Introduction

What would it take to reduce unnecessary police use of force? At present, many police departments globally are attempting to do that by equipping police officers with body-worn cameras (BWCs) in order to potentially de-escalate volatile encounters through the deterrent threat of apprehension for noncompliant behavior. Billions of taxpayers’ dollars (Friedman 2015), as well as headlining news coverage, are not mirrored by a similar increase in research evidence on this new technology (Lum et al. 2015; White 2014).

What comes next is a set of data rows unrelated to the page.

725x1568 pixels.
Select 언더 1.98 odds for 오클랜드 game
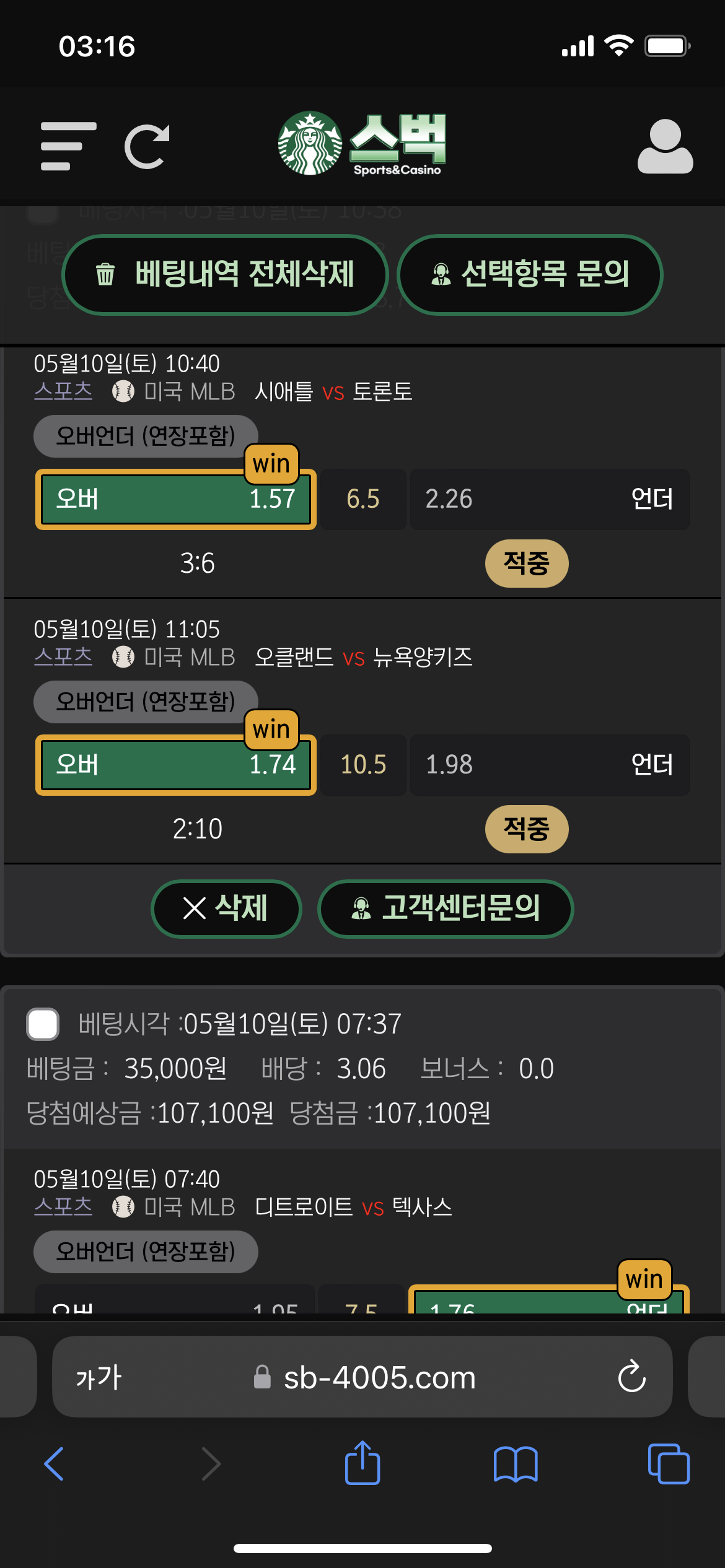(x=550, y=765)
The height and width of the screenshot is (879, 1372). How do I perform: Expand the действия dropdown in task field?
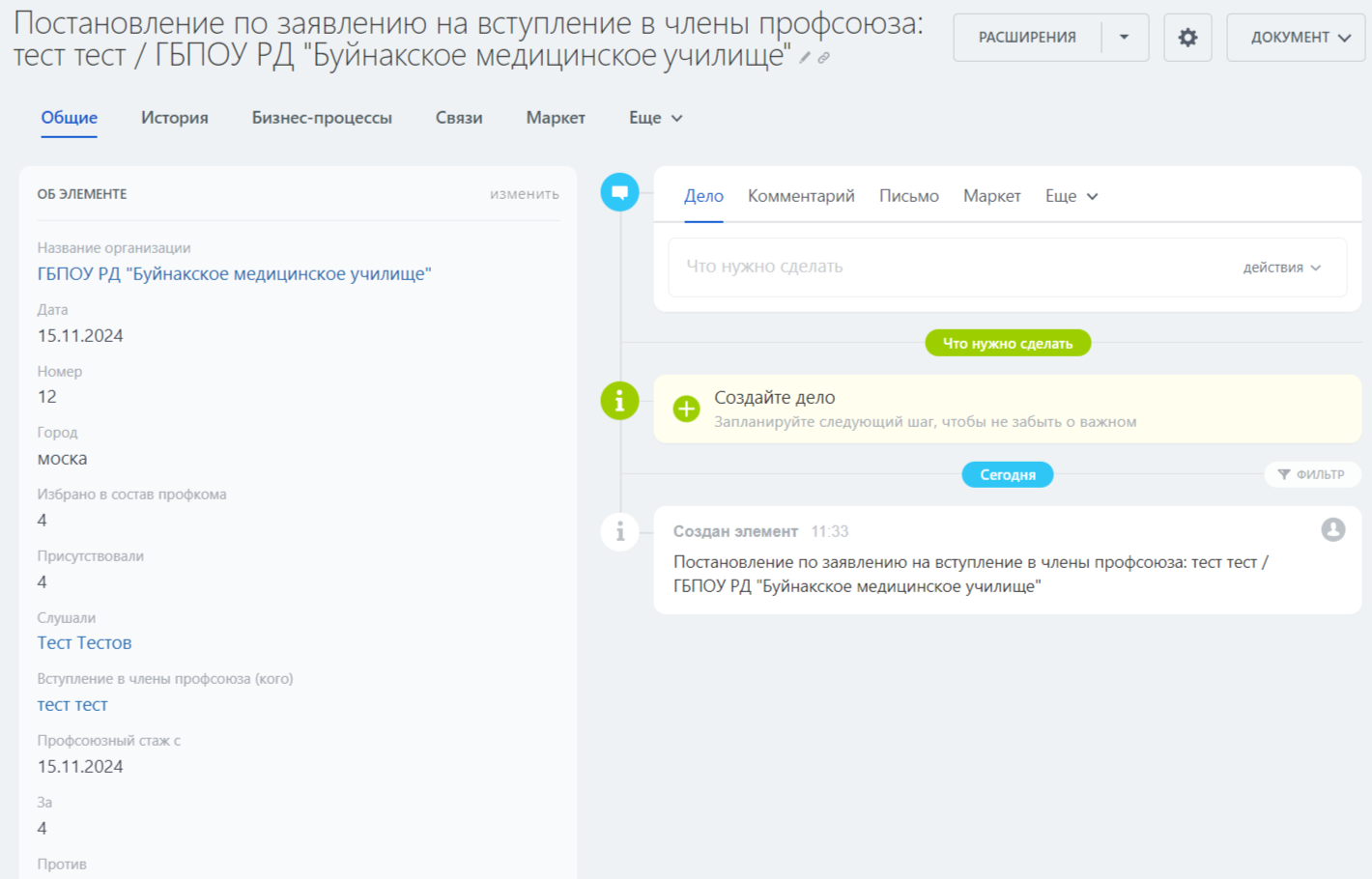1281,268
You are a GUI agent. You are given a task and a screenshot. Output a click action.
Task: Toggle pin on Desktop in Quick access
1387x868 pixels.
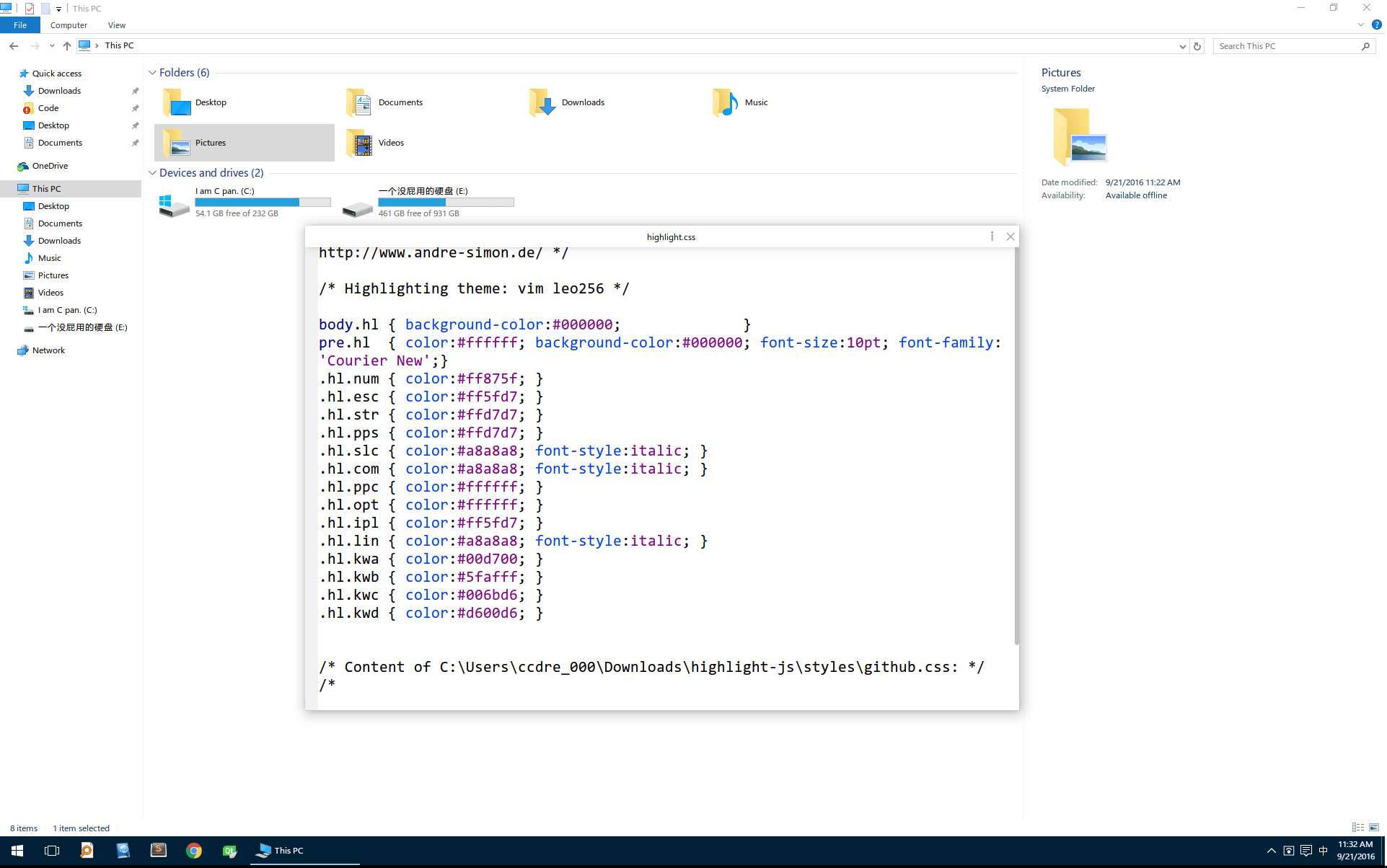135,125
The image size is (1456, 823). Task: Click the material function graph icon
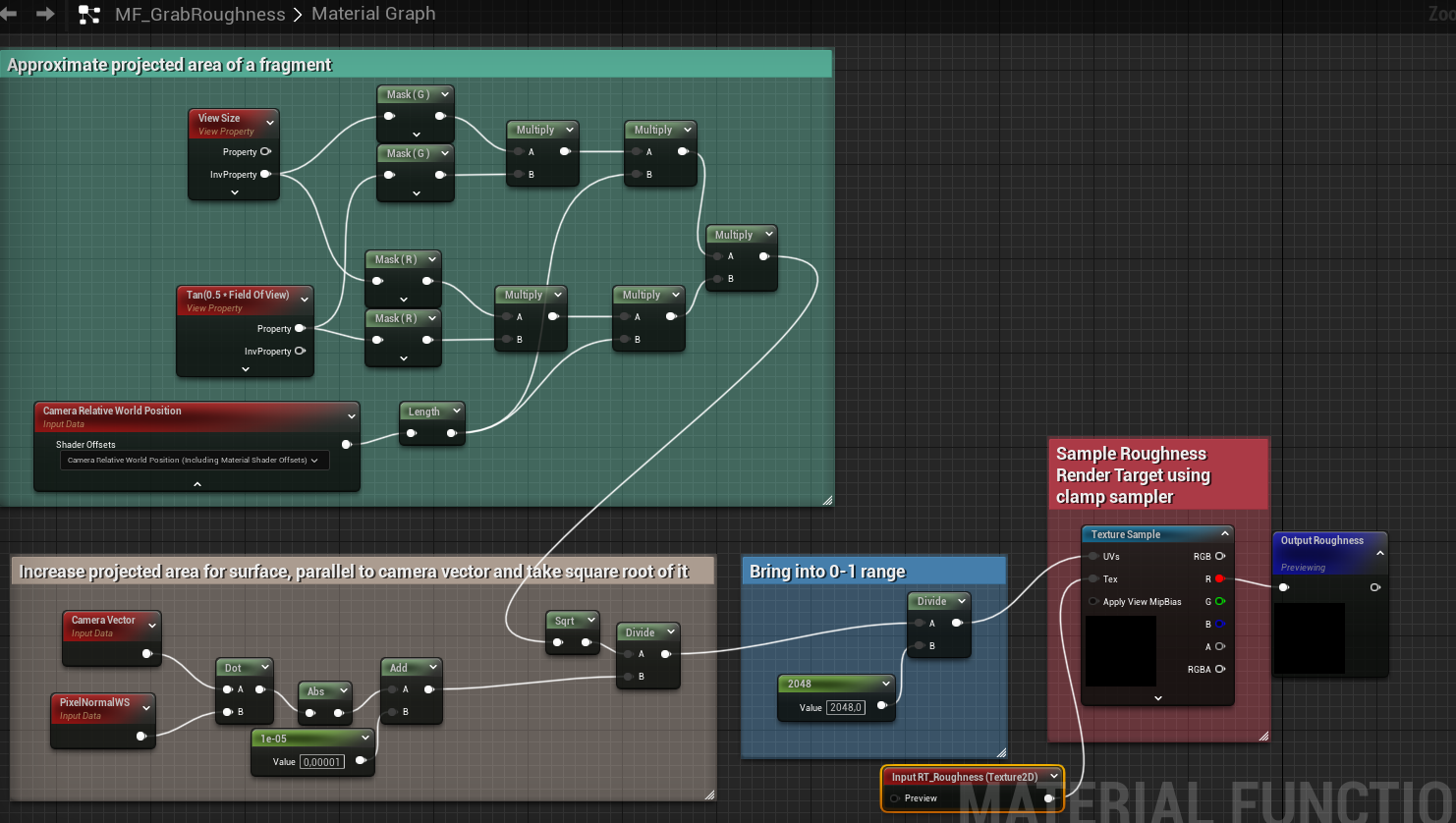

We have previously reported results from a global multisite randomized controlled trial on the effect of BWCs on various outcomes, including use of force, complaints against the police, and assaults against officers (Ariel et al. 2016). Averaged over ten trials, we reported that the use of police BWCs had no overall effect on use of force. However, our results varied, with force increasing in some trials and reducing in others. These conflicting results were puzzling and disturbing. Why would officers, knowing that their actions were being filmed by their own equipment, choose to apply force more often when cameras were on in some instances? Similarly, why would suspects’ demeanor become more aggressive or noncompliant under these circumstances? This runs contrary to both common sense and a good deal of research across disciplines on the effect of deterrence on compliance behavior as well as the law (see Nagin 2013; in the framework of BWCs, see Ariel 2016). Here we report on planned subgroup analyses aimed at disentangling both of these effects.

Background

Police are, to mix two phrases spanning the Atlantic, the “thin blue line” that “protects and serves”. However, as the legitimate use of force rests with police officers, citizens should be—and are in fact—concerned that force is used proportionately and fairly. Time and again we learn that some police officers use excessive force in a manner wholly unnecessary for a situation (The Guardian 2015), or are unable to de-escalate tense engagements with members of the public (see Piquero et al. 2006; Sherman 1980). Similarly, we know that some citizens’ demeanor promulgates use of force, often through verbal or physical assault of officers (Reisig et al. 2004; Terrill and Mastrofski 2002; but cf. Engel et al. 2000); these instances are likely to result in aggressive arrests and use of more police force. Thus, reducing police use of force is a laudable aim for law enforcement agencies as this can improve public perceptions of police, whilst at the same time making policing more effective (Mazerolle et al. 2013; The White House 2014).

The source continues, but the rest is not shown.